Brussels authorizes the merger of the two French water and waste giants Veolia and Suez

Brussels has given the green light. Lhe two French water and waste giants, Veolia and Suez, are authorized to merge, the European Commission announced Tuesday, December 14, which is watching over competition in the European Union. This decision paves the way for the conclusion of a takeover bid (takeover bid) by Veolia for Suez in the coming weeks, a 13 billion euro transaction sealed in the spring after months of battle between the two historic rivals.

This operation, which was notified in Brussels on October 22, aims to make Veolia “a world champion of ecological transformation”, strengthened in its capacity for innovation in the face of Chinese competition.

With the green light from Brussels, Veolia – which currently holds 29.9% of the capital of Suez and had launched a takeover bid at the end of July for the remaining 70.1% – has already obtained the approval of 15 authorities of the competition on the 18 file seizures.
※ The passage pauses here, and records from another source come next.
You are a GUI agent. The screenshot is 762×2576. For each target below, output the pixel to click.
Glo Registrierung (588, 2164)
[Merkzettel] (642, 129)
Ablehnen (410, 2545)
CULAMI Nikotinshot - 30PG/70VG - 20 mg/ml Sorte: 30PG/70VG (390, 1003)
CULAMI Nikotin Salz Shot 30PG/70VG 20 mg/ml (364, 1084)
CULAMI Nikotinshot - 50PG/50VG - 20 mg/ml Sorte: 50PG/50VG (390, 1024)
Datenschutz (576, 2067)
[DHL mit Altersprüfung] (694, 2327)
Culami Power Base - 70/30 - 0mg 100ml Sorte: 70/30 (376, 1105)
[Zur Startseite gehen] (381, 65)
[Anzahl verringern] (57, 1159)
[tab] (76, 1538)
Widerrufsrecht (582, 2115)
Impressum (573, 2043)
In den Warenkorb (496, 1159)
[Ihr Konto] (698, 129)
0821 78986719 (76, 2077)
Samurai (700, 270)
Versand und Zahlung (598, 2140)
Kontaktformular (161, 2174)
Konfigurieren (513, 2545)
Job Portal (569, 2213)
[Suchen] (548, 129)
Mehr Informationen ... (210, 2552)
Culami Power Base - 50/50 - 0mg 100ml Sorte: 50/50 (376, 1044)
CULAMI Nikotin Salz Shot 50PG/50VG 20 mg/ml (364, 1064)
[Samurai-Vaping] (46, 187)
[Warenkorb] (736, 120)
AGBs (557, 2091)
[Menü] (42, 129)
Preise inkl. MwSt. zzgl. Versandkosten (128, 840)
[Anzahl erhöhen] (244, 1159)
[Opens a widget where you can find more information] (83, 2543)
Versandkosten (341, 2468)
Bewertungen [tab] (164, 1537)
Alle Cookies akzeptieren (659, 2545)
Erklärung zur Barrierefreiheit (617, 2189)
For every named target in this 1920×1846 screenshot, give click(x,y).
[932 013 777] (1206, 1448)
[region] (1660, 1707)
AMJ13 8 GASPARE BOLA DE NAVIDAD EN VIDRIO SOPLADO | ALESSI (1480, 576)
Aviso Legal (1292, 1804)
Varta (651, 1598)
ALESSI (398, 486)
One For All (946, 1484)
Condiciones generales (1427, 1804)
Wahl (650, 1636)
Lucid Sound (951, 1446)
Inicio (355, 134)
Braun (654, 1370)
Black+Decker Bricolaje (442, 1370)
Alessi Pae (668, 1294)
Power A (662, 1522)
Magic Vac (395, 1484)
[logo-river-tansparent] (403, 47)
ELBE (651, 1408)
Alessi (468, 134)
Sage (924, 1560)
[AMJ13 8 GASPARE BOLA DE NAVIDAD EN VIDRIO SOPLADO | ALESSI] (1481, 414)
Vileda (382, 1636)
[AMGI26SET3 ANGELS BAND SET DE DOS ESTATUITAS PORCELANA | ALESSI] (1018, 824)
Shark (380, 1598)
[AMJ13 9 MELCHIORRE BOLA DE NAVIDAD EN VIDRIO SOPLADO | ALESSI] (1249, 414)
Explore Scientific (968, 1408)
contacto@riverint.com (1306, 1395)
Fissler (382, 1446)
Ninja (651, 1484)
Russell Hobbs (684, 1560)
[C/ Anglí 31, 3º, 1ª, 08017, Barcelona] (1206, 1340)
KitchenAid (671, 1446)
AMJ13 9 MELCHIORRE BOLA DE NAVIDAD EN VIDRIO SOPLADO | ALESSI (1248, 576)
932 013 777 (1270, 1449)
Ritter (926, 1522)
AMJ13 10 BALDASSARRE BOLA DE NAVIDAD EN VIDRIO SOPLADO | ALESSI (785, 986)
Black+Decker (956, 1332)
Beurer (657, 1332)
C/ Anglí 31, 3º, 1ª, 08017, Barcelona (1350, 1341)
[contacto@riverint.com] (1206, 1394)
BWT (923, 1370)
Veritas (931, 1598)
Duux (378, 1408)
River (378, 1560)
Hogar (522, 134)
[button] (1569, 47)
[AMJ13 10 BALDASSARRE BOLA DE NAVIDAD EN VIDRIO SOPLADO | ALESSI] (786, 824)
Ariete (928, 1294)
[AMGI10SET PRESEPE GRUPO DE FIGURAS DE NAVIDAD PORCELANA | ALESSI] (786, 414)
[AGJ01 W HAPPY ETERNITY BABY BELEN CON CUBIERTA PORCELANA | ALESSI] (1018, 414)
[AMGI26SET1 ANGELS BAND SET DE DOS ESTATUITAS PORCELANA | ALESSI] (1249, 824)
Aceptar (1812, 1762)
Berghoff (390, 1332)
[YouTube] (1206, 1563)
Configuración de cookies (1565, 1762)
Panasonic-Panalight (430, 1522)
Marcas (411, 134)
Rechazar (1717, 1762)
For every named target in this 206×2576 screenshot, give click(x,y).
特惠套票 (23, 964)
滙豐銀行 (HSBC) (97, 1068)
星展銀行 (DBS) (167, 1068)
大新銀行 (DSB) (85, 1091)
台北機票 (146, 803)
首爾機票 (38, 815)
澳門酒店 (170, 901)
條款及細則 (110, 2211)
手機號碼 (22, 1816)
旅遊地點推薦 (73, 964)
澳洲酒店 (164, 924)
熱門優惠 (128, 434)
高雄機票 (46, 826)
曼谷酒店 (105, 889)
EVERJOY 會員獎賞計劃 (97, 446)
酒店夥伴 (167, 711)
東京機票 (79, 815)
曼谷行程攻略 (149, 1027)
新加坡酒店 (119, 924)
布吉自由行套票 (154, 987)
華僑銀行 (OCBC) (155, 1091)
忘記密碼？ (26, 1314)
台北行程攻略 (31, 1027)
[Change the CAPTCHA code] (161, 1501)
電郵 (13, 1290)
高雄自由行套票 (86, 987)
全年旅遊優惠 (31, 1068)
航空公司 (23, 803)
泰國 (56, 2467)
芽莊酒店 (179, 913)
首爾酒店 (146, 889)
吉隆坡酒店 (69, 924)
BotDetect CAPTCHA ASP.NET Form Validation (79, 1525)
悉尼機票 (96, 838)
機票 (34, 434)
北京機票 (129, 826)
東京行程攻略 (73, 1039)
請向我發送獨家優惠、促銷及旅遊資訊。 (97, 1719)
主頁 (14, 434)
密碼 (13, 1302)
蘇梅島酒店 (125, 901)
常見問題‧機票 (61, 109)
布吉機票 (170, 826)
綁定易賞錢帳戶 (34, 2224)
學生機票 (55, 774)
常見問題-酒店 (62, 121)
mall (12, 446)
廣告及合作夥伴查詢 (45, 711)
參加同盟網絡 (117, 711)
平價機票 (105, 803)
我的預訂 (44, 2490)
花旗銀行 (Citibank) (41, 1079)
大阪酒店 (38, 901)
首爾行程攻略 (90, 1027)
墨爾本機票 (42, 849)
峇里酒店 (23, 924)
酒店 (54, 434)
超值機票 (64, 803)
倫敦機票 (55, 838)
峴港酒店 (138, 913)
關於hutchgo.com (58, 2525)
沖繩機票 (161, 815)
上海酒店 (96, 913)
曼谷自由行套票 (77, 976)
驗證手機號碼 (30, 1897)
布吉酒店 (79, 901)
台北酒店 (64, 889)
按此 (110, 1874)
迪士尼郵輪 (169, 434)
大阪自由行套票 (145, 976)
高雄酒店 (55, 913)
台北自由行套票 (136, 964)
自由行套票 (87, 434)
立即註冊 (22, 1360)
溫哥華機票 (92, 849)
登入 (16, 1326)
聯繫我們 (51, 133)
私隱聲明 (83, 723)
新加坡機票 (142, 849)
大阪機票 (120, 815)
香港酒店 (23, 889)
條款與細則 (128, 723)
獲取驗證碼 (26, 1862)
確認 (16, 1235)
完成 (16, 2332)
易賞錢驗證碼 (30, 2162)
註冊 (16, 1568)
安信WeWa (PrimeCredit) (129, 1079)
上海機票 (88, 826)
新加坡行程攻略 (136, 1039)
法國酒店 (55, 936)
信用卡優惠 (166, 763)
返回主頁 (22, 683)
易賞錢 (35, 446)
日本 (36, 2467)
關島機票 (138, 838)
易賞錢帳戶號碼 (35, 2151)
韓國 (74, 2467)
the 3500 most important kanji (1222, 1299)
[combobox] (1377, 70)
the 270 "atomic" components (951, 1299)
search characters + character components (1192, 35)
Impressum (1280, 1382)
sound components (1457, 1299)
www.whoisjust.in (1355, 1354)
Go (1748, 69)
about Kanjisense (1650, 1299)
The group is still awaiting authorization from authorities in the United Kingdom, Chile and Australia, but only the decision of the European Commission was likely to block the takeover.

To obtain this green light, Veolia, world number one in its businesses, had to commit “to full respect” of several commitments which, according to the Commission, “entirely eliminate the competition concerns identified”. Among them: selling most of Suez’s activities in France. In detail, Veolia will notably have to sell “almost all” Suez’s activities in waste and municipal water management in France, “almost all” Veolia’s activities in mobile water services in the European Economic Area, “the great majority” Veolia’s activities in industrial water management in France and “a part” activities of the two companies in the treatment of hazardous waste, specified the European executive.

Veolia will also absorb a large part of Suez’s international activities: United States, Latin America, Spain, Australia, United Kingdom. It will see its workforce increase from 180,000 to 230,000 employees and its turnover from 26 to 37 billion euros.

Outside the scope of the merger, the new Suez group, reduced to 40% of the current group and refocused mainly on water and France, will have around 40,000 employees for nearly 7 billion euros in turnover. Held by a consortium made up of the French Meridiam and American funds GIP alongside the Caisse des Dépôts / CNP Assurances, it will be withdrawn from the Stock Exchange.